Представляешь ли ты картину жизни, когда человек живет так, что хуже нельзя придумать? Люди могли бы быть действительно царями земли, а здесь они узки, как иголки, выжатые под прессом майората и тесно воткнутые в жалкие клочки земли, когда вокруг огромный простор — чужой, преступно чужой, потому что на нем один и совершенно лишний для жизни человек.
Трудящийся достоин пропитания; не знаю, кем это сказано и когда, но сказано именно то, что нужно. Мне хочется, чтобы трудящийся был достоин, и мне кажется, что я это сделаю.
Сегодня днем приехал сюда граф на охоту…»
Шевардин остановился, прочитал, что написал, и медленно разорвал весь лист сверху донизу. Потом вытащил из шалаша ружье, начинил патрон крупной заячьей дробью и зарядил.
Ружье отсырело и около курка покрылось тонкой ржавчиной. Шевардин вытер его паклей и снова отнес в шалаш.
Около свечки внизу нападала груда сереньких, как сумерки, легких и мягких, как паутина, ночных мотыльков, и Шевардин долго сидел над ними в изучающей позе. Мотыльки все были вредные для растений, и слабые, и мелкие, еле заметные, но жаль их было и больно было смотреть, как они ползали недоумевающие, растерянные, ошеломленные светом, не умеющие шевелить остатками своих тонких крыльев, не в силах подняться и лететь туда, где в черном просторе пахли яблони.
И, чтобы не видеть, как они летят на огонь и падают, обжигаясь, Шевардин потушил свечку.
С тяжелых осокорей падали легкие листья. Попав на свободу, они долго вились и плавали в воздухе, потом теплыми яркими пятнами бессильно ложились на землю.
Воздух стал прозрачный и звонкий, и в небо любопытно смотрели купы сосен на самом горизонте. То, что было далеко, стало близким, и робко зазвучало то, что молчало.

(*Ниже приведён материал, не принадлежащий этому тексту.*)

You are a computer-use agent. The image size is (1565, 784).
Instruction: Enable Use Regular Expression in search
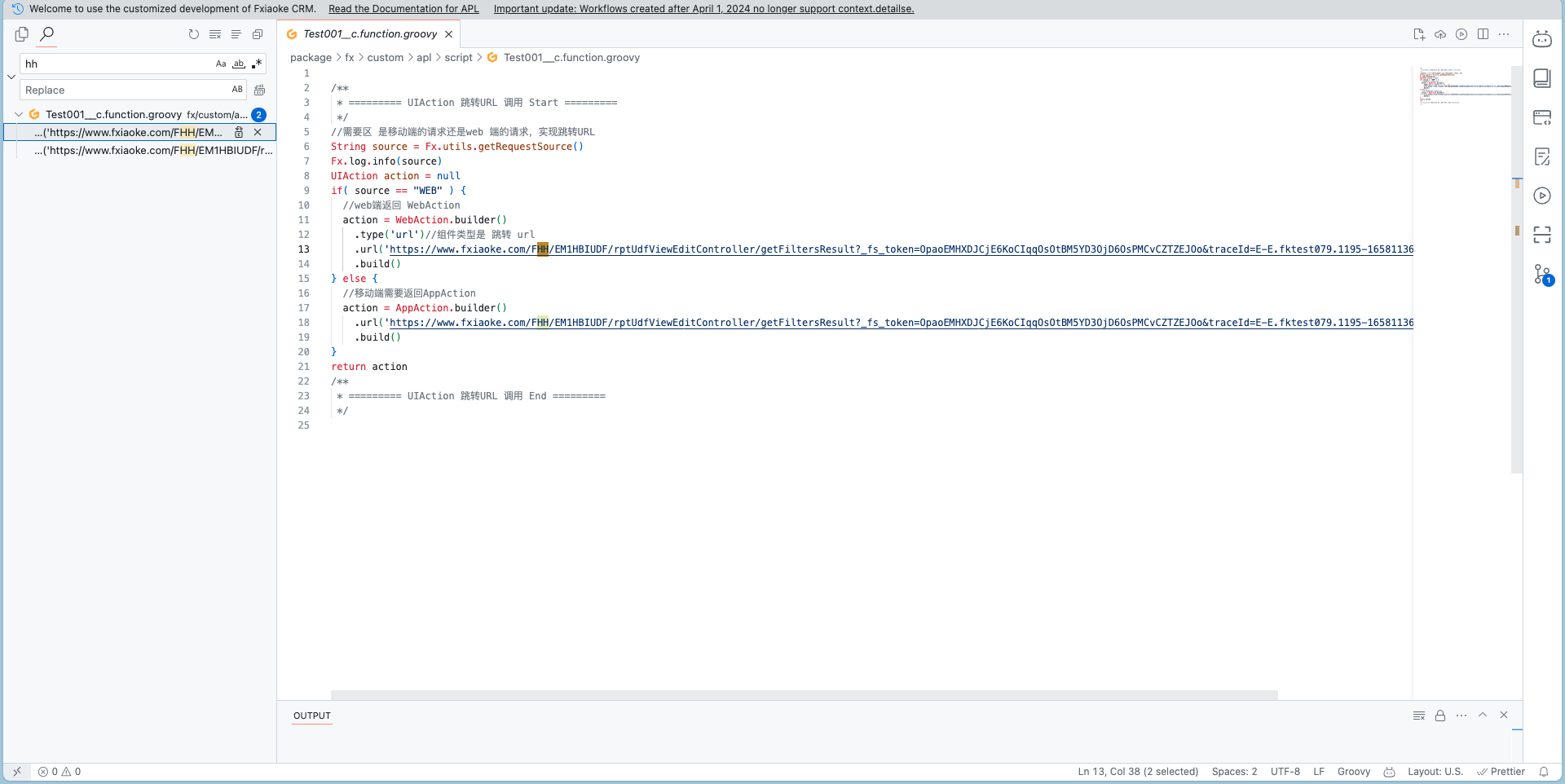tap(257, 64)
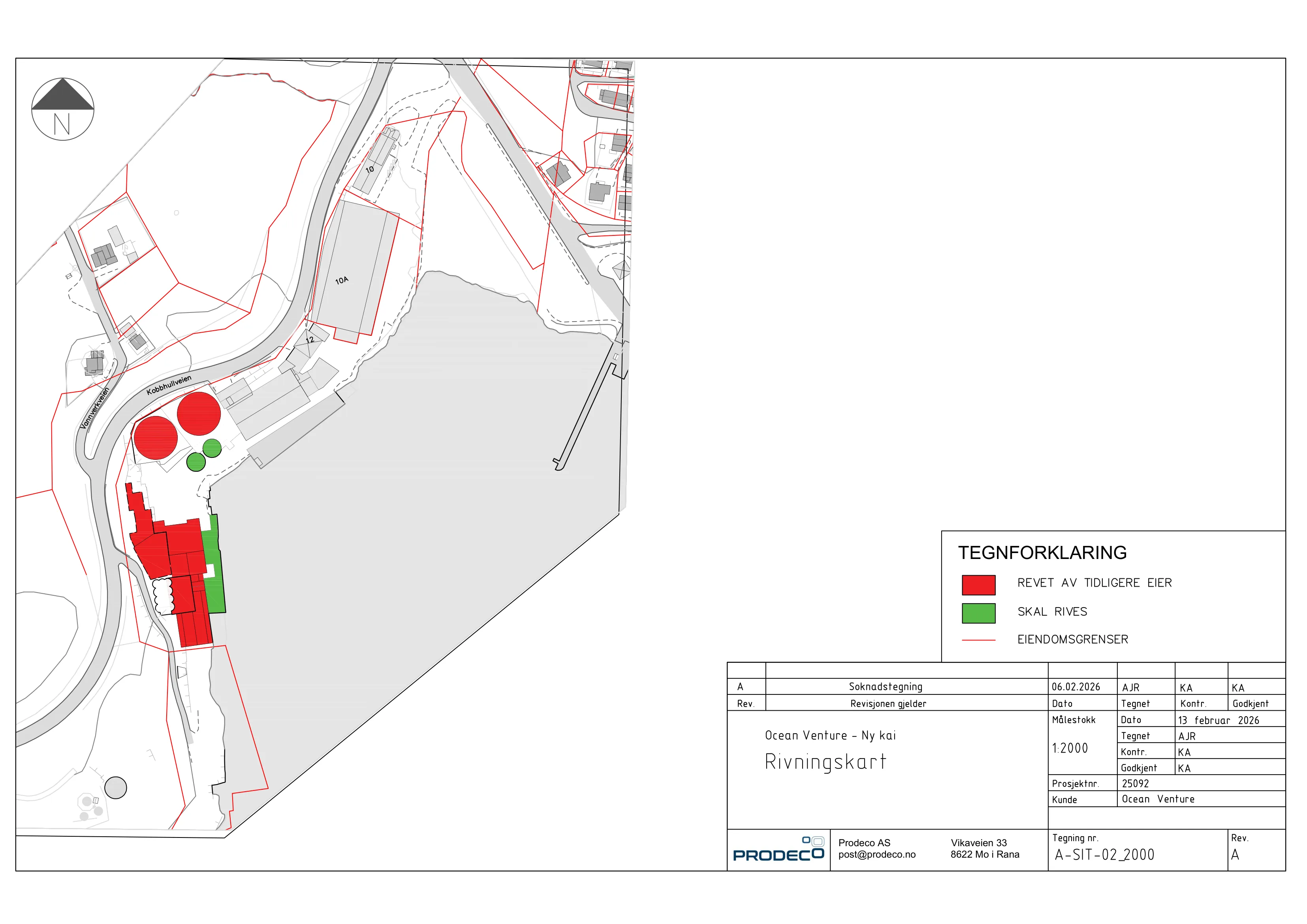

Шевардин, начиная с утра, целый день ходил по дорогам около монастыря и графского дома. За плечами его висело ружье с замысловатой надписью на ложе: «Се гут, се бон, се балабанюка, се Лондон, се кузнец Иван Коваль». В своей куртке с зелеными кантами он был похож на лесника, высматривающего порубки.
Сад он бросил на произвол татьяновцев; впрочем, последний сбор был уже продан по мелочам, а оставались неснятыми только крепкие сорта — антоновка, титовка, шафран, и то всего несколько яблонь.
Походка его была та же легкая походка с развальцем, а неоформившиеся плечи стали еще шире за лето и распирали по швам тесную куртку, но угловатое лицо было бледно.
Шевардин решил застрелить графа в первый же момент, как его увидел.
Ему представлялась старуха прачка, тетка из Новгорода-Северска, вечно мокрая, усталая и пьяная, аккуратно трогательная со своими рублями на Пасху и Рождество; представлялось ее сморщенное лицо и потрескавшиеся от воды руки, и то, как она заохает и заголосит, когда услышит, что он убил человека.